Higher Education Grants or Gifts of Interest to African Americans

Here is this week’s news of grants or gifts to historically Black colleges and universities or for programs of particular interest to African Americans in higher education.

Spelman College, a highly rated liberal arts college for African American women in Atlanta, received a $1 million bequest from the estate of Joan A. Johnson, a co-founder Johnson Products, the first Black-owned business traded on the American Stock Exchange. The gift will be used to support scholarships for students majoring in STEM fields, as well as for renovating instructional spaces on campus.

The University of California, Santa Cruz received a four-year, $2,630,000 grant from the Doris Duke Charitable Foundation for programs aimed at increasing diversity in the field of conservation. The grant program supports 20 early-career college students with two years of experiential training in field research and conservation leadership.

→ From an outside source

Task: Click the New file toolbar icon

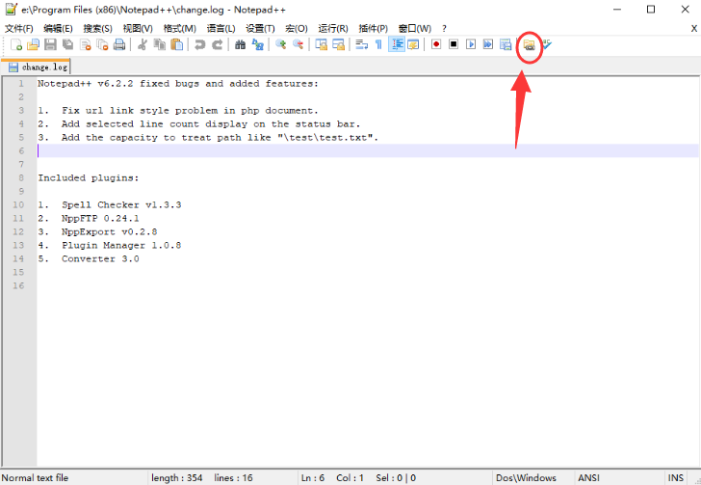Action: [x=16, y=44]
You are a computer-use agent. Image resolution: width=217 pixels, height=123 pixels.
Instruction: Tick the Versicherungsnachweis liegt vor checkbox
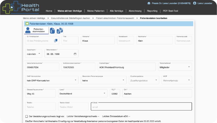click(x=26, y=116)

Historically Black Morehouse College in Atlanta received two donations of $500,000 from Ken and Kathryn Chenault. Ken Chenault is the former CEO of American Express. One donation will support the Dr. Hortenius Chenault Endowed Chair in Math and Science at the college. The other donation will help fund the restoration of the Martin Luther King Jr. International Chapel. The renovation project will upgrade the 41-year-old building by replacing its roof, electrical and plumbing systems, auditorium chairs, ceiling, flooring, lighting, and signage, as well as installing state-of-the-art audio/visual equipment.

Elizabeth City State University, the historically Black educational institution in North Carolina, received a $184,000 grant from the Kate B. Reynolds Charitable Trust. The grant will fund Medicaid Transition Evaluation for Eastern North Carolina project. The program will provide information to Medicaid recipients in rural counties about the many new changes in the system. University students will act at health ambassadors to inform citizens in 21 counties about how the changes will impact healthcare for African Americans. The program is under the direction of Anthony Emekalam, an assistant professor of clinical pharmacy at the university. A native of Nigeria, Dr. Emekalam earned a pharmacy doctorate at Howard University in Washington, D.C.